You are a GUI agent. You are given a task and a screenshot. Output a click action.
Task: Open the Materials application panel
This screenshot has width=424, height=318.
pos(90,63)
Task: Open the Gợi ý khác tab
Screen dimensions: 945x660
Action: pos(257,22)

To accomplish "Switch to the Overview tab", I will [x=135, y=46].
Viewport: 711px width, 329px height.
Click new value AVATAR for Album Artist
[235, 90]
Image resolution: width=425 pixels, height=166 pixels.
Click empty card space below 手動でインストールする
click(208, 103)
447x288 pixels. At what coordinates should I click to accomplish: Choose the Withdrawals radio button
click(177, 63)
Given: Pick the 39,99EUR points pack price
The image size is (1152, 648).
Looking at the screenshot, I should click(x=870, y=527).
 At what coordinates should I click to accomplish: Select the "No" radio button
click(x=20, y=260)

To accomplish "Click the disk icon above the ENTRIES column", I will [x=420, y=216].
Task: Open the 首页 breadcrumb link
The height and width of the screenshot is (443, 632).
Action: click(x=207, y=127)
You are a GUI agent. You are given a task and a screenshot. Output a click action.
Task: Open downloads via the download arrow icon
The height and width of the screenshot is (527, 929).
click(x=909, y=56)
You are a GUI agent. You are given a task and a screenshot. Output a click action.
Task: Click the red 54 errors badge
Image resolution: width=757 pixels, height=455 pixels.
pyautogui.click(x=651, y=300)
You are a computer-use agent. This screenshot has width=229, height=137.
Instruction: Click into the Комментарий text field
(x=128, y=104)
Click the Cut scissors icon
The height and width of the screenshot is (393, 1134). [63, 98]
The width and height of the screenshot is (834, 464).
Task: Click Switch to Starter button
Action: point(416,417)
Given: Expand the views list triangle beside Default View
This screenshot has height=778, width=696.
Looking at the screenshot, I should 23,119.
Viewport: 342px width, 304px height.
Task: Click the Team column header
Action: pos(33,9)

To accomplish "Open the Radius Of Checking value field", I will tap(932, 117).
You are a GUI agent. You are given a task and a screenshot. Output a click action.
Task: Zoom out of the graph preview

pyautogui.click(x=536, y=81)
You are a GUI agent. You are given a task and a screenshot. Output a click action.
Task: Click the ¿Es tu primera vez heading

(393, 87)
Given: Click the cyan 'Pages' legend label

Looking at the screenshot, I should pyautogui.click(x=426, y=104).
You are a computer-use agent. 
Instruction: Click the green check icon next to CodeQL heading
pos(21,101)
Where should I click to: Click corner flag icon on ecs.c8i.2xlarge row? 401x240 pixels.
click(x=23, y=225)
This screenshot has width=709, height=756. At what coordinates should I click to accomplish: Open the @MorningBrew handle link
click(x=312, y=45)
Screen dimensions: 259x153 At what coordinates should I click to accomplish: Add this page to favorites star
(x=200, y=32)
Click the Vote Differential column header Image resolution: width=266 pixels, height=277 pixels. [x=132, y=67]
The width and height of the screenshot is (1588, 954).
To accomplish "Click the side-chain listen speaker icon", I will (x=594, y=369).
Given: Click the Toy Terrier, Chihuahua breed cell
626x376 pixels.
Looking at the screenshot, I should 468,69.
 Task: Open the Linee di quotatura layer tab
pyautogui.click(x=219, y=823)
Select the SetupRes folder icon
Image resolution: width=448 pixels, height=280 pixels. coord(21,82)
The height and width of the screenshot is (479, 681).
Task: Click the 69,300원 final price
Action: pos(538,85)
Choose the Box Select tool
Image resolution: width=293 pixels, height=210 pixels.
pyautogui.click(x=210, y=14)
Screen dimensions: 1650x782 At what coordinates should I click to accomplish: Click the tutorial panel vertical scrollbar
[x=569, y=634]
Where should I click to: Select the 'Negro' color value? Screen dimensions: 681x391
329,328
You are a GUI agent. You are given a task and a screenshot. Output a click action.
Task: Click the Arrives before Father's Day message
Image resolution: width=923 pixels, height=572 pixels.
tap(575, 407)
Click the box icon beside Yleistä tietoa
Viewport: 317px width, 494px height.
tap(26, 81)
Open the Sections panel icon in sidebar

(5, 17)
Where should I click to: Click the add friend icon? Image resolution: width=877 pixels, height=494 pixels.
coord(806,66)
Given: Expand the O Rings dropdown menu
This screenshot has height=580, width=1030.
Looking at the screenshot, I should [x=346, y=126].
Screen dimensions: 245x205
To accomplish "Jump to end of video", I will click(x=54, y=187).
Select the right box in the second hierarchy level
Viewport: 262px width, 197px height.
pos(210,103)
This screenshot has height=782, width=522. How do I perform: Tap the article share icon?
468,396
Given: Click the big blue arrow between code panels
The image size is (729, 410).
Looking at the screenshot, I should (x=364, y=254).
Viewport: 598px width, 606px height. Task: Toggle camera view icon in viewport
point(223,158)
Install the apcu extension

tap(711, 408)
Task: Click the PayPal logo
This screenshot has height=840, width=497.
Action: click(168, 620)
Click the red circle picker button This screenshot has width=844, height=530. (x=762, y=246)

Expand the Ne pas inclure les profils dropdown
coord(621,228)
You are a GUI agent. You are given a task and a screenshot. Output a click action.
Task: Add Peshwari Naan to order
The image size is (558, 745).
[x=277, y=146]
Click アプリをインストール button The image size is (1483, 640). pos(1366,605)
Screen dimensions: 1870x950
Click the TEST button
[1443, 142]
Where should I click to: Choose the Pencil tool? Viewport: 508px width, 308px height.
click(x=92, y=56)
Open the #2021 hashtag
● ● ●
Your instructions: The records shown above should be given again word for word.

Answer for this exercise:
You are a GUI agent. You are given a task and a screenshot. Output a click action.
Task: Open the Materials application panel
This screenshot has width=424, height=318.
pos(90,63)
Task: Open the Gợi ý khác tab
Screen dimensions: 945x660
Action: pos(257,22)

To accomplish "Switch to the Overview tab", I will [x=135, y=46].
Viewport: 711px width, 329px height.
Click new value AVATAR for Album Artist
[235, 90]
Image resolution: width=425 pixels, height=166 pixels.
Click empty card space below 手動でインストールする
click(208, 103)
447x288 pixels. At what coordinates should I click to accomplish: Choose the Withdrawals radio button
click(177, 63)
Given: Pick the 39,99EUR points pack price
The image size is (1152, 648).
Looking at the screenshot, I should click(x=870, y=527).
 At what coordinates should I click to accomplish: Select the "No" radio button
click(x=20, y=260)

To accomplish "Click the disk icon above the ENTRIES column", I will [x=420, y=216].
Task: Open the 首页 breadcrumb link
The height and width of the screenshot is (443, 632).
Action: click(x=207, y=127)
You are a GUI agent. You are given a task and a screenshot. Output a click action.
Task: Open downloads via the download arrow icon
The height and width of the screenshot is (527, 929).
click(x=909, y=56)
You are a GUI agent. You are given a task and a screenshot. Output a click action.
Task: Click the red 54 errors badge
Image resolution: width=757 pixels, height=455 pixels.
pyautogui.click(x=651, y=300)
You are a computer-use agent. This screenshot has width=229, height=137.
Instruction: Click into the Комментарий text field
(x=128, y=104)
Click the Cut scissors icon
The height and width of the screenshot is (393, 1134). [63, 98]
The width and height of the screenshot is (834, 464).
Task: Click Switch to Starter button
Action: point(416,417)
Given: Expand the views list triangle beside Default View
This screenshot has height=778, width=696.
Looking at the screenshot, I should 23,119.
Viewport: 342px width, 304px height.
Task: Click the Team column header
Action: pos(33,9)

To accomplish "Open the Radius Of Checking value field", I will tap(932, 117).
You are a GUI agent. You are given a task and a screenshot. Output a click action.
Task: Zoom out of the graph preview

pyautogui.click(x=536, y=81)
You are a GUI agent. You are given a task and a screenshot. Output a click action.
Task: Click the ¿Es tu primera vez heading

(393, 87)
Given: Click the cyan 'Pages' legend label

Looking at the screenshot, I should pyautogui.click(x=426, y=104).
You are a computer-use agent. 
Instruction: Click the green check icon next to CodeQL heading
pos(21,101)
Where should I click to: Click corner flag icon on ecs.c8i.2xlarge row? 401x240 pixels.
click(x=23, y=225)
This screenshot has width=709, height=756. At what coordinates should I click to accomplish: Open the @MorningBrew handle link
click(x=312, y=45)
Screen dimensions: 259x153 At what coordinates should I click to accomplish: Add this page to favorites star
(x=200, y=32)
Click the Vote Differential column header Image resolution: width=266 pixels, height=277 pixels. [x=132, y=67]
The width and height of the screenshot is (1588, 954).
To accomplish "Click the side-chain listen speaker icon", I will (x=594, y=369).
Given: Click the Toy Terrier, Chihuahua breed cell
626x376 pixels.
Looking at the screenshot, I should 468,69.
 Task: Open the Linee di quotatura layer tab
pyautogui.click(x=219, y=823)
Select the SetupRes folder icon
Image resolution: width=448 pixels, height=280 pixels. coord(21,82)
The height and width of the screenshot is (479, 681).
Task: Click the 69,300원 final price
Action: pos(538,85)
Choose the Box Select tool
Image resolution: width=293 pixels, height=210 pixels.
pyautogui.click(x=210, y=14)
Screen dimensions: 1650x782 At what coordinates should I click to accomplish: Click the tutorial panel vertical scrollbar
[x=569, y=634]
Where should I click to: Select the 'Negro' color value? Screen dimensions: 681x391
329,328
You are a GUI agent. You are given a task and a screenshot. Output a click action.
Task: Click the Arrives before Father's Day message
Image resolution: width=923 pixels, height=572 pixels.
tap(575, 407)
Click the box icon beside Yleistä tietoa
Viewport: 317px width, 494px height.
tap(26, 81)
Open the Sections panel icon in sidebar

(5, 17)
Where should I click to: Click the add friend icon? Image resolution: width=877 pixels, height=494 pixels.
coord(806,66)
Given: Expand the O Rings dropdown menu
This screenshot has height=580, width=1030.
Looking at the screenshot, I should [x=346, y=126].
Screen dimensions: 245x205
To accomplish "Jump to end of video", I will click(x=54, y=187).
Select the right box in the second hierarchy level
Viewport: 262px width, 197px height.
pos(210,103)
This screenshot has height=782, width=522. How do I perform: Tap the article share icon?
468,396
Given: Click the big blue arrow between code panels
The image size is (729, 410).
Looking at the screenshot, I should (x=364, y=254).
Viewport: 598px width, 606px height. Task: Toggle camera view icon in viewport
point(223,158)
Install the apcu extension

tap(711, 408)
Task: Click the PayPal logo
This screenshot has height=840, width=497.
Action: click(168, 620)
Click the red circle picker button This screenshot has width=844, height=530. (x=762, y=246)

Expand the Ne pas inclure les profils dropdown
coord(621,228)
You are a GUI agent. You are given a task and a screenshot. Output a click action.
Task: Add Peshwari Naan to order
The image size is (558, 745).
[x=277, y=146]
Click アプリをインストール button The image size is (1483, 640). pos(1366,605)
Screen dimensions: 1870x950
Click the TEST button
[1443, 142]
Where should I click to: Choose the Pencil tool? Viewport: 508px width, 308px height.
click(x=92, y=56)
Open the #2021 hashtag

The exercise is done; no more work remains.